▸ **WHAT TO PRODUCE**: All lines from the one containing "Focus the Nimi input field" through the end of the material are to be given back exactly, without pictures.

▸ **DATA RECORDS**:
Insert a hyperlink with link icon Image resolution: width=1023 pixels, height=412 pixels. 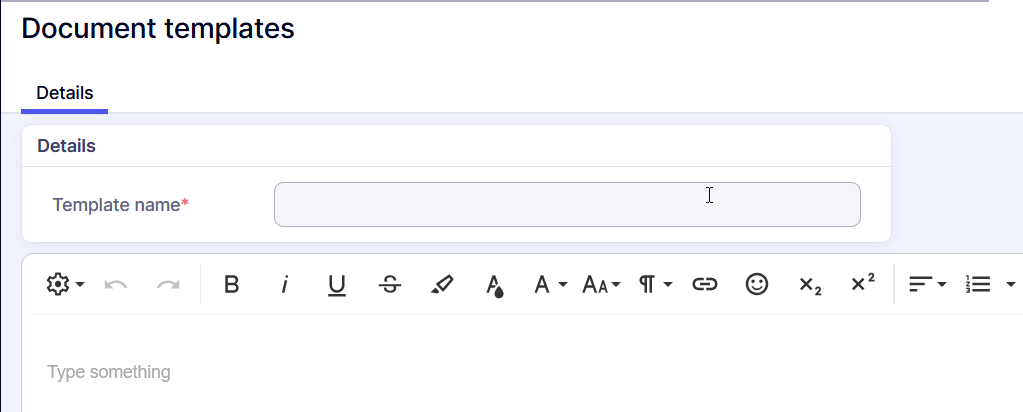pos(705,285)
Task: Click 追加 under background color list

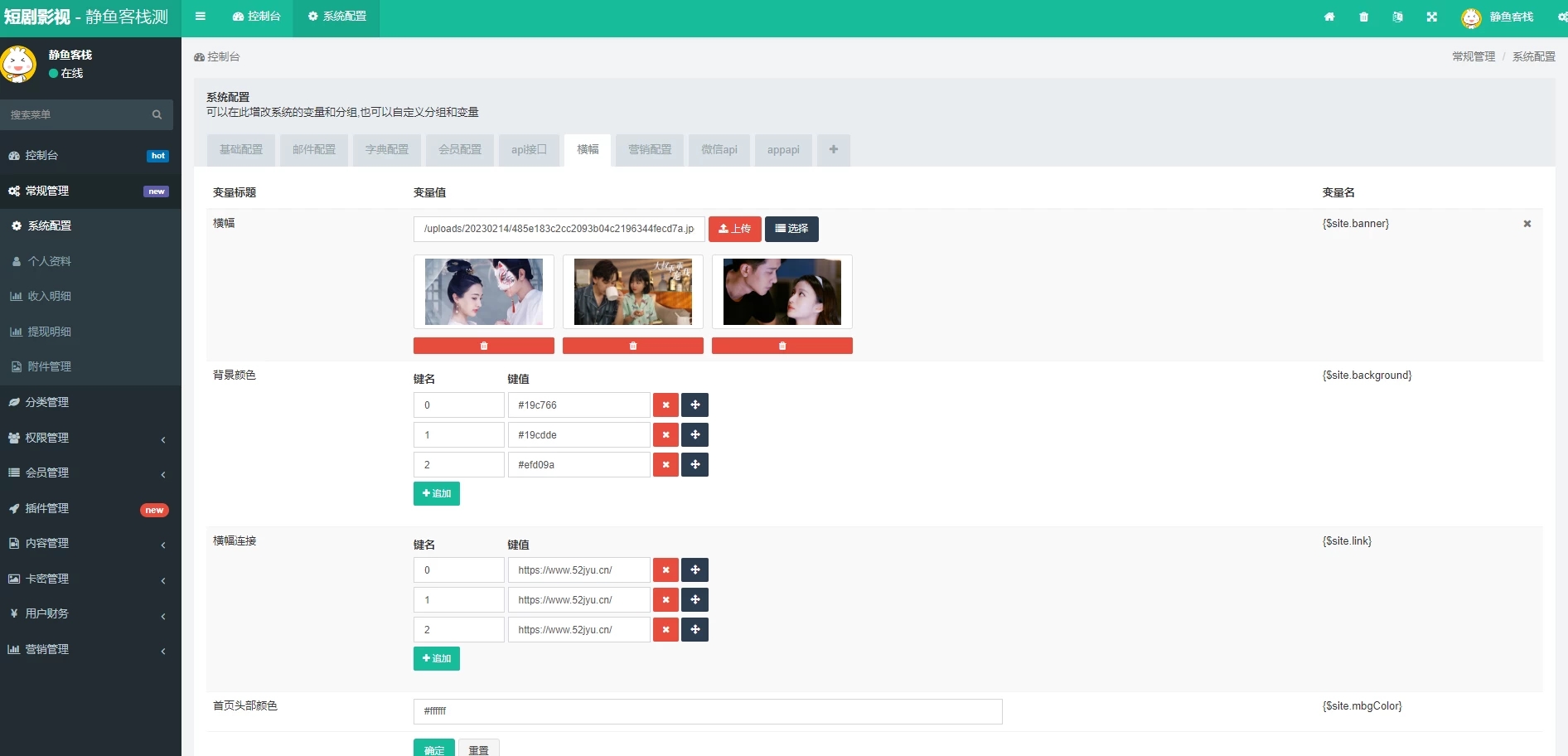Action: [436, 494]
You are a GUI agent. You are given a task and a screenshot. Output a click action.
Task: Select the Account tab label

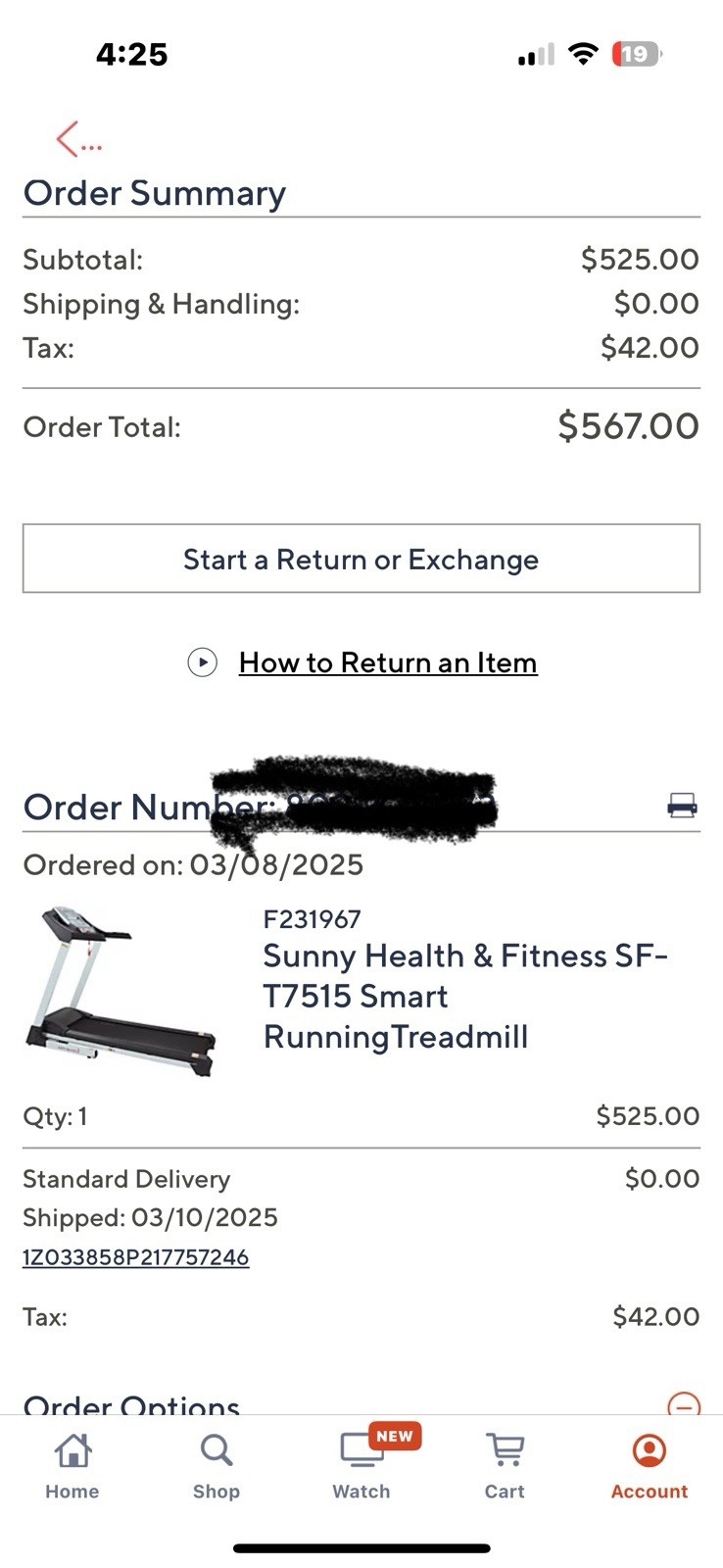pyautogui.click(x=649, y=1492)
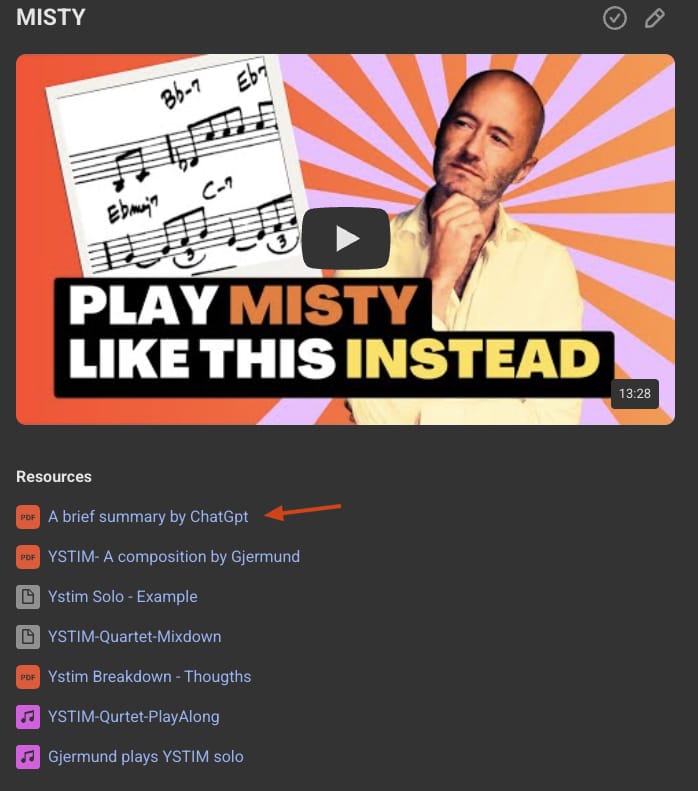Click music icon for Gjermund plays YSTIM solo
The width and height of the screenshot is (698, 791).
pos(28,757)
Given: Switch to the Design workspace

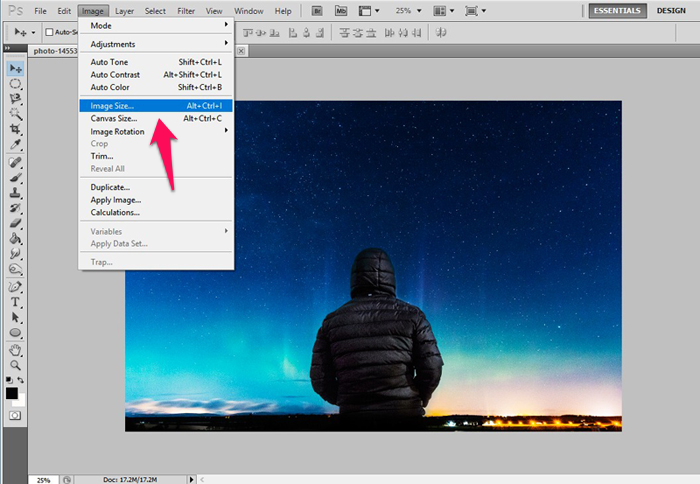Looking at the screenshot, I should coord(671,11).
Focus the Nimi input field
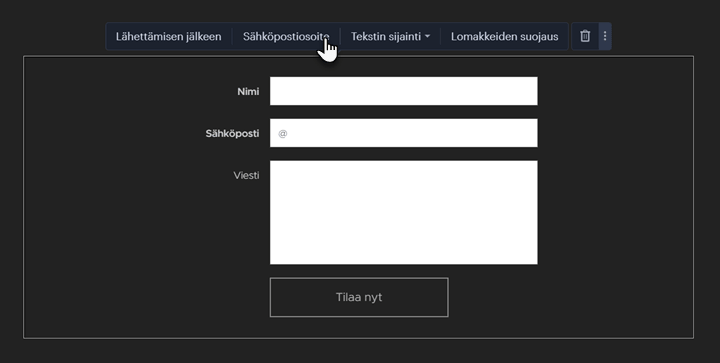Viewport: 720px width, 363px height. coord(404,91)
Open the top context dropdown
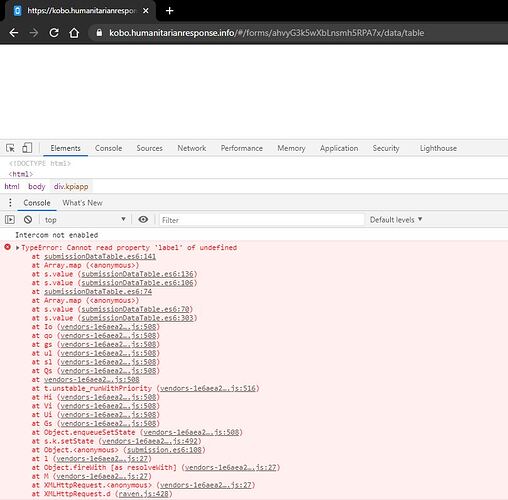The width and height of the screenshot is (508, 500). 85,220
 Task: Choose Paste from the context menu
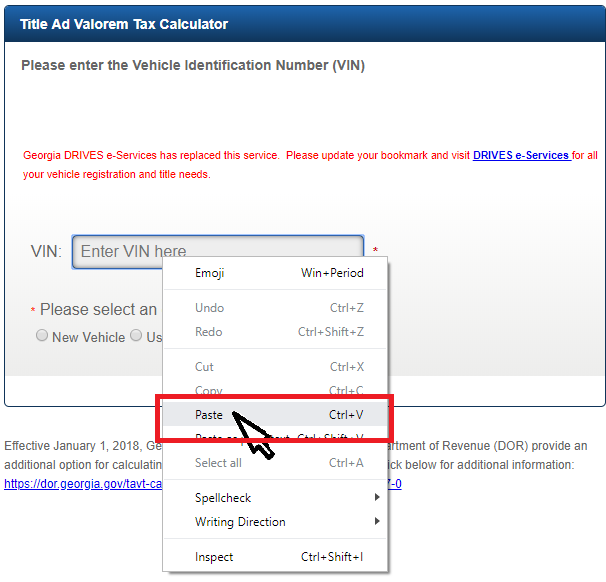(x=275, y=415)
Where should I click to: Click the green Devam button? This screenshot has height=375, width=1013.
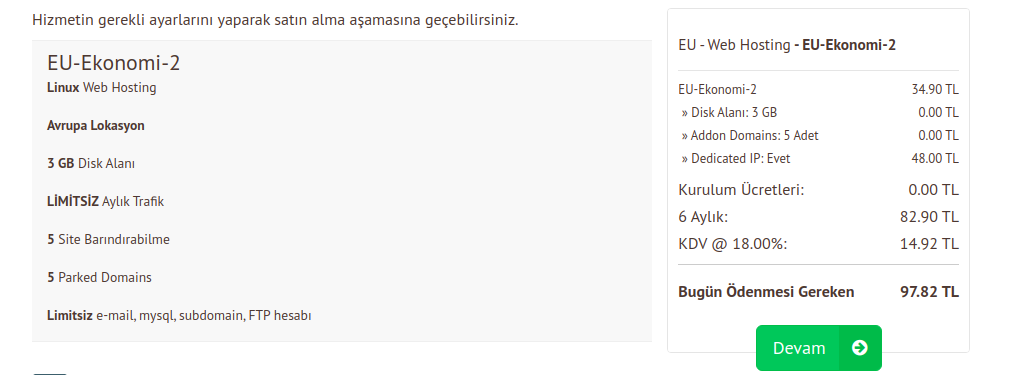819,348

▸ **RESPONSE TO THE TASK**:
Focus the Nimi input field
Viewport: 720px width, 363px height. coord(404,91)
Open the top context dropdown
The width and height of the screenshot is (508, 500). 85,220
 Task: Choose Paste from the context menu
(x=275, y=415)
Where should I click to: Click the green Devam button? This screenshot has height=375, width=1013.
819,348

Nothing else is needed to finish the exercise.